Since the presence of missing values may introduce bias into the calculations, we will fill the missing values with the round function of mean value of that 5-min interval across all days. To do so we will find the related mean value for 5-min interval by merging two previously calculated datasets.(apply)
Afterwards we will just bind the two datasets, imputed-datasets with the dataset with NA-Free-steps.(combine)
activity.missing.imputed<-select((merge(x=activity.missing,y=activity.intv.summurized,by="interval")),interval,date,"steps"=rounded)
activity.fixed<-rbind(activity.missing.imputed,activity_meanStepsDaily) #combining datasets
Now that we replaced the missing values by the related means of that 5-min interval, We are going to create the histogram.
activity.fixed.summurized<-summarise(group_by(activity.fixed,date),sumSteps=sum(steps))
medFixed<-median(activity.fixed.summurized$sumSteps)
meaFixed<-mean(activity.fixed.summurized$sumSteps)
ht<-ggplot(activity.fixed.summurized,aes(sumSteps))
ht<-h+geom_histogram()+xlab("Steps")+geom_vline(xintercept=medFixed,color="green",size=2) ##adding labels and median
ht<-h+geom_vline(xintercept=meaFixed,color="red",linetype="dashed",size=2) ## adding mean
ht<-ht+ggtitle("Total number of steps taken each day")
ht
The new median value is 10762 and is shown in green. Meanwhile the value of new mean is 10765.64 and is shown in red.
Comparing the new values to the previous values shows that median 3 unit(s) and mean has 0.549335 unit(s) changed.
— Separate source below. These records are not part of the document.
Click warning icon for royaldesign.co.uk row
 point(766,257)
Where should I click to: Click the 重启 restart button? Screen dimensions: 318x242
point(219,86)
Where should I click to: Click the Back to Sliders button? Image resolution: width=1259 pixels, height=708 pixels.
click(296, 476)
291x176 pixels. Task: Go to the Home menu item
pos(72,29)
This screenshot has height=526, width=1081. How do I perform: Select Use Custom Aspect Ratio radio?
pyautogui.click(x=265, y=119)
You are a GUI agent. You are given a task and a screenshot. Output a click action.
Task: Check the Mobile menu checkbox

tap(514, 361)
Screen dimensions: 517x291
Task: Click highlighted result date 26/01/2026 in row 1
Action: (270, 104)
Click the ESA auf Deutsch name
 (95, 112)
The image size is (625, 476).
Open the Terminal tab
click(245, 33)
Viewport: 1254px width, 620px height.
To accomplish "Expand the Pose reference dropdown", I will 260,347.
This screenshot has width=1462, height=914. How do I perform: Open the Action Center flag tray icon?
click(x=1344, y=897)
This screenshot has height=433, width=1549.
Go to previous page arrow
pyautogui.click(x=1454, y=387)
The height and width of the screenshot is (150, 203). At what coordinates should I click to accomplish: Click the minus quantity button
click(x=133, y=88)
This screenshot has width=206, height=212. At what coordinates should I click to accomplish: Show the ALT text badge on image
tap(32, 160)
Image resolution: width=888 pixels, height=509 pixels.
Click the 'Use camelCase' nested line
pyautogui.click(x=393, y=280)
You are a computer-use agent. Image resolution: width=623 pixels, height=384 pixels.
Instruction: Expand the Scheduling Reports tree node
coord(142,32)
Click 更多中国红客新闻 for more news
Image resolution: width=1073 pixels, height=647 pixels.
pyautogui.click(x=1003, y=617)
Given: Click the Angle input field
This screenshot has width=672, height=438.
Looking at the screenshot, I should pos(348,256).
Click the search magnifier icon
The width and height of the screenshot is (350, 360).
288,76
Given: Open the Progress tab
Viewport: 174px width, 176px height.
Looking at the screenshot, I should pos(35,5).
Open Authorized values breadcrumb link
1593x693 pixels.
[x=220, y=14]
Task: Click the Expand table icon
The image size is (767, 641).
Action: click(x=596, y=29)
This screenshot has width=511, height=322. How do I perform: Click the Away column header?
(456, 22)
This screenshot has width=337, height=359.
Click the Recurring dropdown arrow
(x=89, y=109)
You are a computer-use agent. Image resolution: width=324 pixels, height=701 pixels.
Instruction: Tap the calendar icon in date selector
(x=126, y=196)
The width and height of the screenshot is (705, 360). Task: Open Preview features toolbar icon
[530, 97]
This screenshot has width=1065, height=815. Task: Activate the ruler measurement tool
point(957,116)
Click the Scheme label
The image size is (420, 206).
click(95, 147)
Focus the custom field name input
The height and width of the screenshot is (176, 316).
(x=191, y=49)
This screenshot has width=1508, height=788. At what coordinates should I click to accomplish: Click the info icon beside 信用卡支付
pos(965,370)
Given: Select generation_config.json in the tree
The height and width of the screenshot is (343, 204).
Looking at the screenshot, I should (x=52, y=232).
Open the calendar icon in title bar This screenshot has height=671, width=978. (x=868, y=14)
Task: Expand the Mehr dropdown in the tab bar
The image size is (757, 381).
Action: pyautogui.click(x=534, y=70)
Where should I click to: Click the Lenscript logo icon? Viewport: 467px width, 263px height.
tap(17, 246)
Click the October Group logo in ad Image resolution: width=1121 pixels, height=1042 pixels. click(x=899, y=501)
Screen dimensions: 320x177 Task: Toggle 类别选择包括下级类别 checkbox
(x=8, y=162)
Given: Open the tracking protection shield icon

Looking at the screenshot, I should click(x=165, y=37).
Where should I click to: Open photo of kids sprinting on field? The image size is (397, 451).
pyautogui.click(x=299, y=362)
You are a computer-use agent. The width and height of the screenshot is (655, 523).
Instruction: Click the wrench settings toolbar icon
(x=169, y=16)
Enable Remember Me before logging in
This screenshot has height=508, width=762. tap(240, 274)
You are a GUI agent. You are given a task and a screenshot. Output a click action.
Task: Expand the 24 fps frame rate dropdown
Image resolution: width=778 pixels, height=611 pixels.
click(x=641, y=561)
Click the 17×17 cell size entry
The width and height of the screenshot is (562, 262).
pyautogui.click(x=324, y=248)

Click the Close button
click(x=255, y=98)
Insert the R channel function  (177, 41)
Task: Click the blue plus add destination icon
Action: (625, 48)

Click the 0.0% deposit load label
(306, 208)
We could conclude that our method to impute the missing values did not have any significant effect on the data distribution, since median and mean have barely changed.
here we need to add a column which specifies if the given date is weekdays or weekend. We will use our NA-imputed dataset which we previously showed that our filling values did not changed the distribution characteristics.
activity.fixed.dayType<-mutate(activity.fixed,dayType=as.factor(ifelse (grepl('^S', weekdays(date)), "weekend", "weekday")))
activity.fixed.dayType.summ<-summarise(group_by(activity.fixed.dayType,interval,dayType),avgSteps=mean(steps))
p<-qplot(interval, avgSteps, data=activity.fixed.dayType.summ, geom="line")+facet_grid(dayType ~ .)
p<-p+ylab("Number of steps")+xlab("interval")
p